第七回:映画『シェイン 世界が愛する厄介者のうた』

2022.06.01

Text:Mayumi Horiguchi

愛すべき破滅型人間シェイン・マガウアン その崇高な魂を探る旅

© The Gift Film Limited 2020

シェイン・マガウアンは英国のロックバンド、ザ・ポーグス(The Pogues)の中心人物だ。出生地はイングランドで、民族としてはアイルランド人である。そしてポーグスといえば、パンクに伝統的なケルト音楽の要素を持ち込んだ「ケルティック・パンク」(または「アイリッシュ・パンク」)の代表格として知られている。この映画は、そんなシェイン・マガウアンの人となりを追った最新ドキュメンタリーだ。

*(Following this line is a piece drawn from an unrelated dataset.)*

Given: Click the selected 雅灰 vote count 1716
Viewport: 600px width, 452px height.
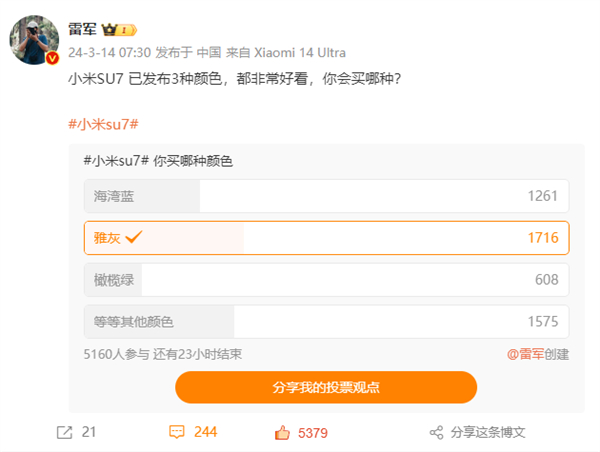Looking at the screenshot, I should tap(541, 238).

© The Gift Film Limited 2020

映画はとにかく、シェインの「アイルランド」へのこだわりを様々な角度から表しており、想いの深さを理解しまくれる。元セックス・ピストルズのボーカリストであるジョン・ライドンの自伝タイトル「Rotten: No Irish, No Blacks, No Dogs」(ロットン:アイルランド人、黒人、犬はお断り)からも窺い知れるとおり、階級社会でもある英国におけるアイルランド人の地位は低い。米国でも、特に南北戦争以前などは差別がすさまじかったらしいが、その後もアイルランド系カトリック教徒の労働者の地位は低い。アイルランド人は白人であるにもかかわらず差別を受けやすく、「白い黒人」と呼ばれる存在なのだ。英国の歴史&英ロック史に通じている人なら、アイルランド共和軍(IRA)による爆弾テロが80年代~90年代に多発したことを覚えているだろう。特に、1996年6月15日のIRAによるマンチェスター爆破事件は凄まじかった。第二次世界大戦以来、英国本土が受けた爆撃としては最大で、車爆弾でマンチェスターの街の中心部が吹き飛んだのだが、そんな事件を起こしているにもかかわらず、IRAは「唾棄すべき完璧な悪」などでは決してない。支持する層はたくさんいるのだ。筆者が80年代後半にロックステディ系のライブを観るためにロンドン市内のパブに行った際、そこで話しかけられた男はアイルランド系だったのだが、初めて会ったにもかかわらず、スカ・バンドへの愛からはじまった話は逸れていき、ついには「大きな声では言えないが、IRAの行動は理解できる」と語った。シェインもまさしくその男のような感じで、映画の中でIRAへの支持を表明している。そして、常に哀しい歴史がまとわりついて離れない国であることも多大に関係しているのだろう。アイルランドといえば、秀逸な文学と詩、音楽が生まれた場所でもある。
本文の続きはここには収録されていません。